Face à ce problème de surpopulation carcérale, est-il vraiment urgent de peindre des cellules en rose? Des cantons romands semblent le penser: dans le cadre de la réforme de son système pénitentiaire, le canton de Neuchâtel envisage la possibilité de peindre une cellule du quartier disciplinaire de l’établissement La Promenade à La Chaux-de-Fonds et de l’établissement d’exécution des peines Bellevue à Gorgier. «Nous avons mandaté le bureau d’architecture responsable des transformations de nos structures pénitentiaires pour qu’il fasse une étude sur cette couleur», explique Benjamin Brägger, chef du service pénitentiaire neuchâtelois. «Ce qui est sûr, c’est qu’il est exclu de peindre systématiquement des secteurs de cette couleur. Cette démarche ne devrait concerner que des cas très isolés et avec un cadre réglementaire très clair et très limité.»
Tous les détenus n’auront donc pas l’occasion de se prendre pour Alice au pays des merveilles…

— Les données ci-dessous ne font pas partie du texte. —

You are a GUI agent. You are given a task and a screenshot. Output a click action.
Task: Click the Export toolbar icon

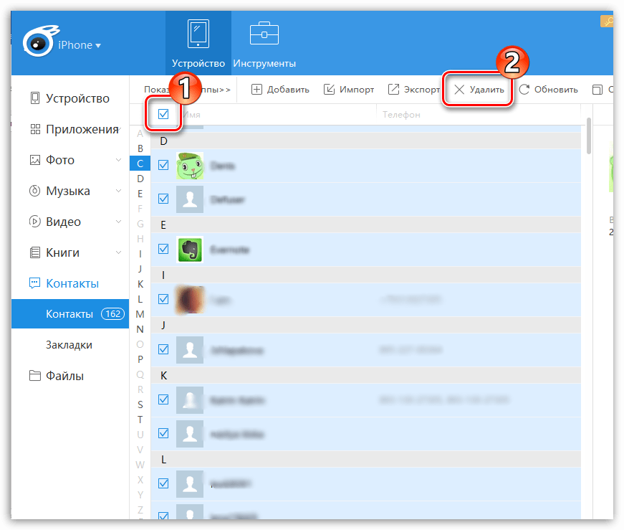click(x=394, y=90)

Menottes et culottes roses
Aux Etats-Unis, le rose est utilisé depuis une trentaine d’années dans les établissements pénitentiaires. Un shérif, Joe Arpaio, en a même fait sa marque de fabrique. Dans ses prisons du comté de Marioca en Arizona, les 5500 détenus doivent porter des sous-vêtements de cette teinte: chaussettes, caleçons, maillots de corps. Y compris les serviettes de bain sont rose bonbon. Motif invoqué: éviter que les détenus fassent commerce de leur caleçon une fois sortis de prison. Mais Joe Arpaio ne s’en cache pas, c’est surtout pour les humilier qu’il agit ainsi: «Quelle est la couleur qu’un détenu déteste le plus? Et là, le rose m’est venu tout de suite à l’esprit. Alors j’ai commandé sept mille caleçons roses pour hommes. Et c’est comme ça qu’aujourd’hui mes gars, mes plus grosses brutes, portent tous des dessous roses», explique-t-il sur son site internet www.pinkunderwear.com. Depuis plusieurs mois, plus besoin d’être une grosse brute pour porter ces sous-vêtements. Il suffit d’un clic de souris pour acheter un caleçon rose à quinze dollars avec sur la cuisse gauche le logo du bureau du shérif et sur la cuisse droite sa signature. Pour les fans: les menottes couleur Barbie sont au même prix.